Stored data entries
____________
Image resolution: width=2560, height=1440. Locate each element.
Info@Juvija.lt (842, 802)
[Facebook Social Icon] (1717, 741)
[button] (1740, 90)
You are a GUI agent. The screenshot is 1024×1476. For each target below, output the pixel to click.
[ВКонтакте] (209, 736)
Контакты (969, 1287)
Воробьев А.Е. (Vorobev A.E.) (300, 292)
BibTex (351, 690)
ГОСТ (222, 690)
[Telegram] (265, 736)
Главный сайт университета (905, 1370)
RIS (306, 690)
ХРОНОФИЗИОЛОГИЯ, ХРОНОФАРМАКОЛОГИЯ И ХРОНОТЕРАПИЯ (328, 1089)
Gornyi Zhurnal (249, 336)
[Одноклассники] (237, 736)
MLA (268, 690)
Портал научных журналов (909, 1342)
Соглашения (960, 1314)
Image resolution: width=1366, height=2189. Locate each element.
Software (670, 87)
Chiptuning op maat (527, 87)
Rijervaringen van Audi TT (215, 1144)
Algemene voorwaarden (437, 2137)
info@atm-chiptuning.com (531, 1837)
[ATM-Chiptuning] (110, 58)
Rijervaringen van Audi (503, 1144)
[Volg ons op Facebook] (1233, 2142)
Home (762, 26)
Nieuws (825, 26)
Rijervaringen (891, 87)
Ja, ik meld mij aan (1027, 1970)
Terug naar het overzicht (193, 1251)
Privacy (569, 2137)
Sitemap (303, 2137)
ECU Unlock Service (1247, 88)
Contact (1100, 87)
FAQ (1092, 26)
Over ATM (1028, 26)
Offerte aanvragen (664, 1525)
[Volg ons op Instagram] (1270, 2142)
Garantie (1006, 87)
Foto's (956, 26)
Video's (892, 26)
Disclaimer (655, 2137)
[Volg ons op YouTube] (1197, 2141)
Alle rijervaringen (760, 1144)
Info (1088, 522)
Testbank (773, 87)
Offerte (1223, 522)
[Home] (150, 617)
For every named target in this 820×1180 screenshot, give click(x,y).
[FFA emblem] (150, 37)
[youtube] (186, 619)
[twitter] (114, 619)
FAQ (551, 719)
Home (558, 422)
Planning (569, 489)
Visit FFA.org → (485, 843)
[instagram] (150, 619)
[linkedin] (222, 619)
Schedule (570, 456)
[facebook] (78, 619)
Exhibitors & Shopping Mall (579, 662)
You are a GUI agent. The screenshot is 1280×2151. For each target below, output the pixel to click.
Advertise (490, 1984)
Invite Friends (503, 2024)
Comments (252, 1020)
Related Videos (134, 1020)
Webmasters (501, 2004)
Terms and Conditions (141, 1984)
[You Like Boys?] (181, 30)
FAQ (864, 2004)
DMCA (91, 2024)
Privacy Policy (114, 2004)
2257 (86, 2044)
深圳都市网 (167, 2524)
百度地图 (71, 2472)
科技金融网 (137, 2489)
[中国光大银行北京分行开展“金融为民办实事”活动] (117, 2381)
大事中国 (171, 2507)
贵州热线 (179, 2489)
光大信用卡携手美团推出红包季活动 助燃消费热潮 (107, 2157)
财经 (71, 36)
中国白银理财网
____________
Work instruction.
Reproduce, word for word and in full, only the lines above that start at the line with "Privacy (569, 2137)" and run through the line with "Exhibitors & Shopping Mall (579, 662)", both ends included.

Response.
Privacy (569, 2137)
Sitemap (303, 2137)
ECU Unlock Service (1247, 88)
Contact (1100, 87)
FAQ (1092, 26)
Over ATM (1028, 26)
Offerte aanvragen (664, 1525)
[Volg ons op Instagram] (1270, 2142)
Garantie (1006, 87)
Foto's (956, 26)
Video's (892, 26)
Disclaimer (655, 2137)
[Volg ons op YouTube] (1197, 2141)
Alle rijervaringen (760, 1144)
Info (1088, 522)
Testbank (773, 87)
Offerte (1223, 522)
[Home] (150, 617)
For every named target in this 820×1180 screenshot, give click(x,y).
[FFA emblem] (150, 37)
[youtube] (186, 619)
[twitter] (114, 619)
FAQ (551, 719)
Home (558, 422)
Planning (569, 489)
Visit FFA.org → (485, 843)
[instagram] (150, 619)
[linkedin] (222, 619)
Schedule (570, 456)
[facebook] (78, 619)
Exhibitors & Shopping Mall (579, 662)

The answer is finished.